A review by corrie
The Ashford Place by Jean Copeland

3.0

The Ashford Place was my first Jean Copeland experience. It’s a romantic suspense that manages to keep a light feel even though the subject matter isn’t. Maybe it was a bit too light. Let me explain what my observations were.

The romance was there early on in the book and it had potential. But… all their encounters were of the fade-to-black variety and that was a shame. I don’t say that all romance novels need explicit scenes, but what was shown to the reader was rather bloodless and so what could have been a sizzle became a cozy snooze fest and I felt robbed because of it.

The suspense was a tad on the light side, creeping (as some other reviewer aptly described) into cozy territory. I guessed who the baddy was early on in the plot.

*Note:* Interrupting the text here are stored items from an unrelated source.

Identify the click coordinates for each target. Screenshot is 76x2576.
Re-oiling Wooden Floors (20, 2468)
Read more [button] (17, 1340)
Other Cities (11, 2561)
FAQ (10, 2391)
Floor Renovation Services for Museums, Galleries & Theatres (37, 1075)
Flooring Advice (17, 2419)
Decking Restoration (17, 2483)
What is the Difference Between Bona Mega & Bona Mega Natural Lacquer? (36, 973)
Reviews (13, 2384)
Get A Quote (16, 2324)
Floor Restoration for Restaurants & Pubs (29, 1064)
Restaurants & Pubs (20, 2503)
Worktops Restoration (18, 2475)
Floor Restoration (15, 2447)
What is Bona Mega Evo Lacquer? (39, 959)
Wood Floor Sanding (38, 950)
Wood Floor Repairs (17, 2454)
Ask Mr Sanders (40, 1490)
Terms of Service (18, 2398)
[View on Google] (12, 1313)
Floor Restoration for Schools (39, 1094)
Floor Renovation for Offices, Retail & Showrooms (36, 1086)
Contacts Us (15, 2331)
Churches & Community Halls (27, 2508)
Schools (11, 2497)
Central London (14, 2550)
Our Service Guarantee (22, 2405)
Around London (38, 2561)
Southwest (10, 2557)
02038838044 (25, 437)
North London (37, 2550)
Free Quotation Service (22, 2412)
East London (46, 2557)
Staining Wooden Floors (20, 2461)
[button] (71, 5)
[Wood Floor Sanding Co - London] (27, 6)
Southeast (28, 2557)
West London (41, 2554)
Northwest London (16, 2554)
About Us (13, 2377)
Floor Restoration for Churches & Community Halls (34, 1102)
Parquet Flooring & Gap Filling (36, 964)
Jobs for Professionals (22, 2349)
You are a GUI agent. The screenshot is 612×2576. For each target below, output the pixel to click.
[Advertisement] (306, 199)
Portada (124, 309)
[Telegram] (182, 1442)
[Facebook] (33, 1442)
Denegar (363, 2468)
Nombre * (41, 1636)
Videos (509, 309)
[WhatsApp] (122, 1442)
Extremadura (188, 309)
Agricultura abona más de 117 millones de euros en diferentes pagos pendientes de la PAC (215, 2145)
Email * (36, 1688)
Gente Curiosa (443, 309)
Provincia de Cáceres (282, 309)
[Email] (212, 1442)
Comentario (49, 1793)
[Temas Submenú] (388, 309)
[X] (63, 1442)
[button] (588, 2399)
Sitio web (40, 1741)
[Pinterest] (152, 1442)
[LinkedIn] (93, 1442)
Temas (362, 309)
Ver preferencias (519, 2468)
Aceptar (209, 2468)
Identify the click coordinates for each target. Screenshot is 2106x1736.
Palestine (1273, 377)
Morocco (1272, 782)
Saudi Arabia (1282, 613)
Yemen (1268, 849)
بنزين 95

Most of the book is Belle doing her amateur sleuthing around the small town having a total disregard for deputy Ally who repeatedly asks her to leave it to the professionals. Some find it endearing, I found it quite annoying at some point. It was hard for me to picture Belle as the 40 year-old college professor because she lacked maturity in action and thought.

Because we are in Belle’s head we don’t get a clear picture of Ally. She remains a bit removed.
The dialogue was pretty good but it could not lift the book to 4 stars.

f/f fade to black

Themes: uncovering an old family drama, mystery death, buried secrets, sexual predator

3.4 stars

* A free copy was provided by Netgalley and Bold Strokes Books Inc. for an honest review.